→ ASSIGNMENT
Once you have read the records, write them out again exactly.

→ DATA FOR THE TASK
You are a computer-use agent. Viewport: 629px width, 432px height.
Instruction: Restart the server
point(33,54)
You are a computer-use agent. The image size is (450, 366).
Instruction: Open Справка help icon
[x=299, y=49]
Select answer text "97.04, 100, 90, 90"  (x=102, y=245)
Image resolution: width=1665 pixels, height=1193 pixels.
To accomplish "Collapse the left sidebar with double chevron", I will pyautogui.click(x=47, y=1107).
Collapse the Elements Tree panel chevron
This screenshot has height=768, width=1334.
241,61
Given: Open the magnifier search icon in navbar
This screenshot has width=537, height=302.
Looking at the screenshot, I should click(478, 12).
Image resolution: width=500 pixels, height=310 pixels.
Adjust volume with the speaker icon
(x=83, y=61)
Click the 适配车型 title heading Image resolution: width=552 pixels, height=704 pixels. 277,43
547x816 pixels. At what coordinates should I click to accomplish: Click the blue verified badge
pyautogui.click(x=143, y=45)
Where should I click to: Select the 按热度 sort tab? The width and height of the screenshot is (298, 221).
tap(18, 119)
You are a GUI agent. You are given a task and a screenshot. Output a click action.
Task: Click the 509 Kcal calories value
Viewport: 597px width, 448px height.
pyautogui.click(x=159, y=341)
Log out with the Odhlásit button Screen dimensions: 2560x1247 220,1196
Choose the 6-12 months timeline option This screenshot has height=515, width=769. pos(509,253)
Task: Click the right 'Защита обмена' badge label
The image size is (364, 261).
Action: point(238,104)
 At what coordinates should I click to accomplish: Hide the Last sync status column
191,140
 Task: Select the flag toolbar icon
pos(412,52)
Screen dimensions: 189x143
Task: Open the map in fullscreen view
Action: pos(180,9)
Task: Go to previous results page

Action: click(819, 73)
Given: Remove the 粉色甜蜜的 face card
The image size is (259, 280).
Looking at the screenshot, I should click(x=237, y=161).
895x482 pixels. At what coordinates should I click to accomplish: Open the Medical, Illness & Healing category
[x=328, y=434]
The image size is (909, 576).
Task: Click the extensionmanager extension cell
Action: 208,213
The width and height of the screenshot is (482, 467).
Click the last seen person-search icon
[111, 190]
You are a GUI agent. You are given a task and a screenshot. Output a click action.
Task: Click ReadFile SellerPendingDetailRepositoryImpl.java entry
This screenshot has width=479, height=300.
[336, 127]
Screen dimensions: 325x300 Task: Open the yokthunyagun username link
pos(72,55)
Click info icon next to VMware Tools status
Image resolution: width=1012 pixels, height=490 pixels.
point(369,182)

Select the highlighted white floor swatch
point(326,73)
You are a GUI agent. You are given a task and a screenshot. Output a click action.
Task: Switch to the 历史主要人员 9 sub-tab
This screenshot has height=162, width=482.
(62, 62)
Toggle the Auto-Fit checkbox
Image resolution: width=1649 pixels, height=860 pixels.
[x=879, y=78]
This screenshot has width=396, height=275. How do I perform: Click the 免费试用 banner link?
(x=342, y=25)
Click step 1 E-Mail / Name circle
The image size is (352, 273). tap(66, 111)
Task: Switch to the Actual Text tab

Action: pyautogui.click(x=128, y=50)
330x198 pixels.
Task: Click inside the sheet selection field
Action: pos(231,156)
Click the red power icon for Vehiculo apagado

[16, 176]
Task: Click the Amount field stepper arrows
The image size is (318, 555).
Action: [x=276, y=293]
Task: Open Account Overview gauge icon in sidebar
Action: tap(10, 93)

→ EXERCISE ANSWER
You are a computer-use agent. Viewport: 629px width, 432px height.
Instruction: Restart the server
point(33,54)
You are a computer-use agent. The image size is (450, 366).
Instruction: Open Справка help icon
[x=299, y=49]
Select answer text "97.04, 100, 90, 90"  (x=102, y=245)
Image resolution: width=1665 pixels, height=1193 pixels.
To accomplish "Collapse the left sidebar with double chevron", I will pyautogui.click(x=47, y=1107).
Collapse the Elements Tree panel chevron
This screenshot has height=768, width=1334.
241,61
Given: Open the magnifier search icon in navbar
This screenshot has width=537, height=302.
Looking at the screenshot, I should click(478, 12).
Image resolution: width=500 pixels, height=310 pixels.
Adjust volume with the speaker icon
(x=83, y=61)
Click the 适配车型 title heading Image resolution: width=552 pixels, height=704 pixels. 277,43
547x816 pixels. At what coordinates should I click to accomplish: Click the blue verified badge
pyautogui.click(x=143, y=45)
Where should I click to: Select the 按热度 sort tab? The width and height of the screenshot is (298, 221).
tap(18, 119)
You are a GUI agent. You are given a task and a screenshot. Output a click action.
Task: Click the 509 Kcal calories value
Viewport: 597px width, 448px height.
pyautogui.click(x=159, y=341)
Log out with the Odhlásit button Screen dimensions: 2560x1247 220,1196
Choose the 6-12 months timeline option This screenshot has height=515, width=769. pos(509,253)
Task: Click the right 'Защита обмена' badge label
The image size is (364, 261).
Action: point(238,104)
 At what coordinates should I click to accomplish: Hide the Last sync status column
191,140
 Task: Select the flag toolbar icon
pos(412,52)
Screen dimensions: 189x143
Task: Open the map in fullscreen view
Action: pos(180,9)
Task: Go to previous results page

Action: click(819, 73)
Given: Remove the 粉色甜蜜的 face card
The image size is (259, 280).
Looking at the screenshot, I should click(x=237, y=161).
895x482 pixels. At what coordinates should I click to accomplish: Open the Medical, Illness & Healing category
[x=328, y=434]
The image size is (909, 576).
Task: Click the extensionmanager extension cell
Action: 208,213
The width and height of the screenshot is (482, 467).
Click the last seen person-search icon
[111, 190]
You are a GUI agent. You are given a task and a screenshot. Output a click action.
Task: Click ReadFile SellerPendingDetailRepositoryImpl.java entry
This screenshot has width=479, height=300.
[336, 127]
Screen dimensions: 325x300 Task: Open the yokthunyagun username link
pos(72,55)
Click info icon next to VMware Tools status
Image resolution: width=1012 pixels, height=490 pixels.
point(369,182)

Select the highlighted white floor swatch
point(326,73)
You are a GUI agent. You are given a task and a screenshot. Output a click action.
Task: Switch to the 历史主要人员 9 sub-tab
This screenshot has height=162, width=482.
(62, 62)
Toggle the Auto-Fit checkbox
Image resolution: width=1649 pixels, height=860 pixels.
[x=879, y=78]
This screenshot has width=396, height=275. How do I perform: Click the 免费试用 banner link?
(x=342, y=25)
Click step 1 E-Mail / Name circle
The image size is (352, 273). tap(66, 111)
Task: Switch to the Actual Text tab

Action: pyautogui.click(x=128, y=50)
330x198 pixels.
Task: Click inside the sheet selection field
Action: pos(231,156)
Click the red power icon for Vehiculo apagado

[16, 176]
Task: Click the Amount field stepper arrows
The image size is (318, 555).
Action: [x=276, y=293]
Task: Open Account Overview gauge icon in sidebar
Action: tap(10, 93)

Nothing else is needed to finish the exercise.